Connecting to the service https://lxbra2303.cern.ch:7443/glite_wms_wmproxy_server


================================================================================

         JOB GET OUTPUT OUTCOME

Output sandbox files for the job:
https://lxbra2303.cern.ch:9000/F0KY_m0DBH5wpXzLt59q5A
have been successfully retrieved and stored in the directory:
/tmp/jobOutput/lyon40_F0KY_m0DBH5wpXzLt59q5A

================================================================================



$ ls /tmp/jobOutput/lyon40_F0KY_m0DBH5wpXzLt59q5A/
uname.err  uname.out
$ ls -l /tmp/jobOutput/lyon40_F0KY_m0DBH5wpXzLt59q5A/
total 4
-rw-r--r-- 1 lyon40 users   0 Jul  9 13:35 uname.err
-rw-r--r-- 1 lyon40 users 116 Jul  9 13:35 uname.out
$ 
$ cat /tmp/jobOutput/lyon40_F0KY_m0DBH5wpXzLt59q5A/uname.out 
Linux lxbra2506v6.cern.ch 2.6.18-238.12.1.el5xen #1 SMP Tue May 31 13:35:45 EDT 2011 x86_64 x86_64 x86_64 GNU/Linux

Submitting Multiple Jobs

There are several ways to submit multiple jobs to a gLite Grid. The simplest is to submit separate jobs as a collection of jobs. To do this copy a number of jdl files into a directory, say jdls, for example, then submit a collection type job which points at this directory. All of the jdl files in the directory will be executed.

$ glite-wms-job-submit -a --collection jdls/

Connecting to the service https://lxbra2303.cern.ch:7443/glite_wms_wmproxy_server


====================== glite-wms-job-submit Success ======================

The job has been successfully submitted to the WMProxy
Your job identifier is:

https://lxbra2303.cern.ch:9000/y7eIsv-bHDpuNjE8v2Y-yw

==========================================================================

You can then view the status and get the output of all jobs via the single job id which is returned by glite-wms-job-submit.

ARC

Creating and managing proxy certificates

The arcproxy command is capable of creating different kind of certificates, also with VOMS extension, and it has support for MyProxy.

Note: If you have already created a proxy certificate in the gLite part of this tutorial you should be able to use the same certificate! Otherwise, follow the instructions here.

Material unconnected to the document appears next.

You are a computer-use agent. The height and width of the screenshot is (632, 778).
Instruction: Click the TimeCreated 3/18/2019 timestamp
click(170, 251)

The default usage is simply to create a proxy from the user's cert and key file located at the default ~/.globus path, or specified in the ~/.arc/client.cont:

$ arcproxy

If you would like to have VOMS extensions:

$ arcproxy --voms VONAME

You can check your proxy with:

$ arcproxy -I

Getting information about clusters

The arcinfo -c CLUSTERNAME or arcinfo -g INDEXSERVER command prints the information about the specified cluster or the clusters registered into the index server. Without argument the command will get the URLs from the defaultservices specified in the ~/.arc/client.conf file. To use the EMI testbed, we will specify the index server of the testbed in the ~/.arc/client.conf:

[common]
defaultservices=index:ARC0:ldap://arc-emi.grid.upjs.sk:2135/O=Grid/Mds-Vo-Name=ARC-EMI

Then we can see information about the clusters registered to this index server with the arcinfo command:

$ arcinfo

With the --long argument it will print more information.

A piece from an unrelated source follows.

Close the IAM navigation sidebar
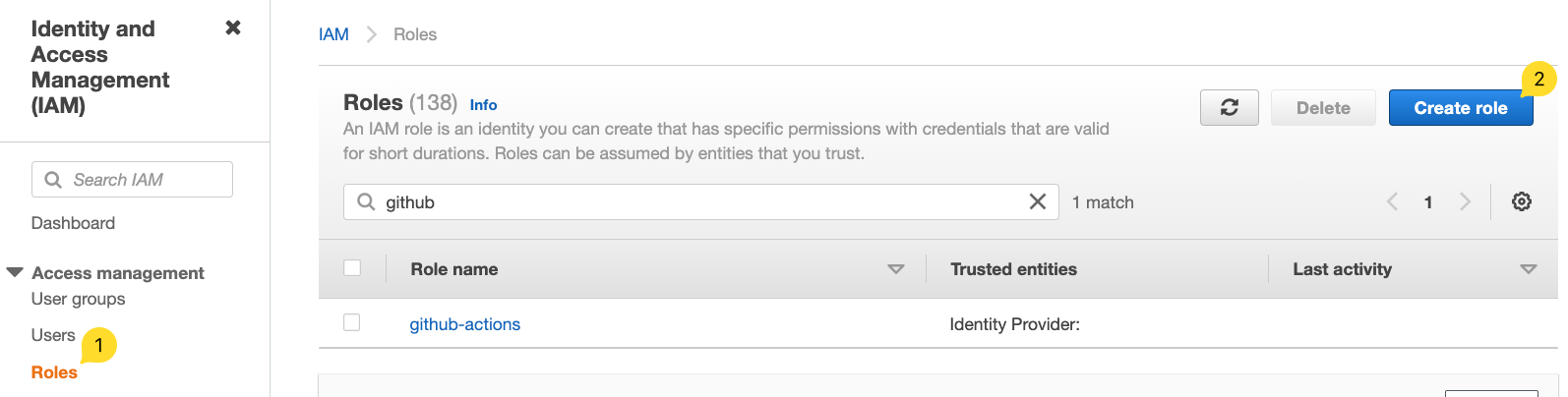Viewport: 1568px width, 397px height. (x=233, y=28)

You can also specify aliases for specific clusters or index servers in the [alias] section of the ~/.arc/client.conf command:

[alias]
test7=computing:ARC0:testbed7.grid.upjs.sk

Then you can query just this cluster with the -c option:

$ arcinfo --long -c test7

Of course you can just specify the hostname of the cluster without having an alias:

$ arcinfo -l -c testbed8.grid.upjs.sk

Here is an example to query the information system with the -g option:

$ arcinfo -g ldap://arc-emi.grid.upjs.sk:2135/O=Grid/Mds-Vo-Name=ARC-EMI

But because we set this URL as a default service, we don't have to specify any -g or -c arguments during this tutorial for the other commands.

Submitting a simple job

The arcsub commands does everything from communicating with the information systems and doing brokering to translate job descriptions and copy local input files to the cluster.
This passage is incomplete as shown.